The RECHARGE HNP treatment can be effective on wells that do not meet all the rapid-payback criteria. Each well is individually assessed and prescribed the recommended treatment by Linde and Nissan. Part of the reason the treatment has been so successful to date is that both the gas and the nanoparticle are relatively benign to the rock and well conditions. The treatment can work, for example, whether the well is water-wet or oil-wet or the rock formation is limestone, sandstone, shale or a mixture.

However, it is important to be aware of conditions that can negatively affect the nanoparticles—in particular, acids and very high total dissolved solids. These conditions should be avoided but can be overcome. If a well recently underwent an acid job, for example, then a flush with a freshwater pill before injecting the nanoparticles downhole is essential before treatment. A water pill before the nanoparticle dose also can help clear any concentration of dissolved solids near the wellbore.

The new energized HNP treatment offers plays for both conventional and unconventional wells.

Conventional wells

Operators dealing primarily in older fields might be managing many vertical wells that are marginally economic. At the tail end of production, operators can delay the cost of plugging, which could be $15,000 to $20,000 per well, and deploy capital elsewhere. The new HNP treatment can treat multiple wells in a day for less than the cost of completing a single well.

At the other end, operators might have vertical wells producing moderately well but that could use a workover. The energized treatment can eliminate blockages due to fines migration and clay swelling. It offers a relatively low-cost method to clean near wellbore to get the well flowing again.

Unconventional wells

One method to restimulate or enhance recovery of unconventional wells is refracturing. Production of these wells typically declines by 75% to 95% after 12 to 18 months. During the past five years, operators have reviewed their options for unconventional wells. Acid jobs, which are common and relatively inexpensive, carry their own risks and limitations. Operators could refracture, which is expensive and imprecise, or they could treat with RECHARGE HNP at about 10% of the cost of refracturing. If the rock has more oil in place that can qualify for recovery, then this treatment offers potential with low risk.

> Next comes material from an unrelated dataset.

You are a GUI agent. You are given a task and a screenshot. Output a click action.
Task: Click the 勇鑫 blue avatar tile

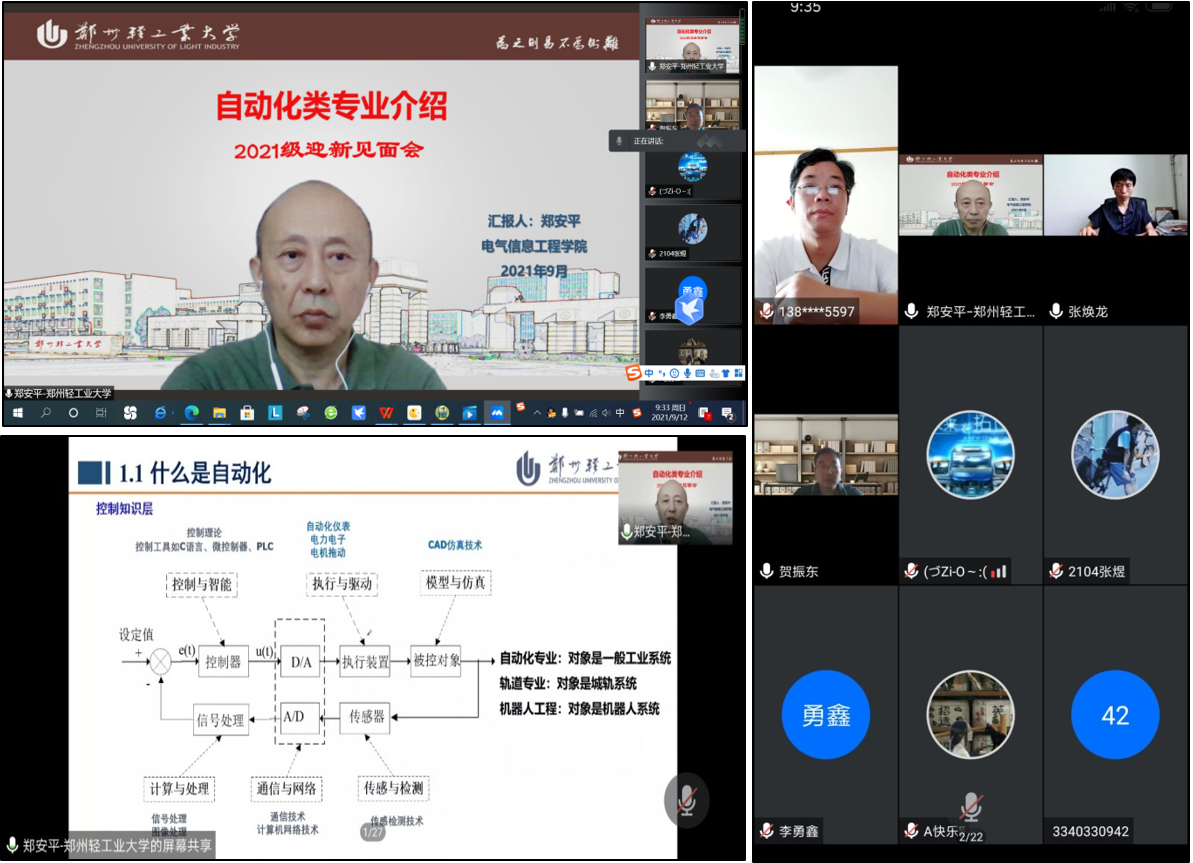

In conclusion, the effectiveness of the treatment depends on both the gas and the nanoparticle as well as the prescribed dosing and pumping sequence for each well. The choice between CO2 and N2 generally depends more on delivery costs than on any real difference in performance, and the gas might come from any supplier. However, the prescription for the new treatment must be defined by the technical team. This is based on treatment goals, available site data and a growing bank of oil and gas well experience. As RECHARGE HNP treatment is deployed across more wells, that field feedback will be used to enhance predictability and performance further.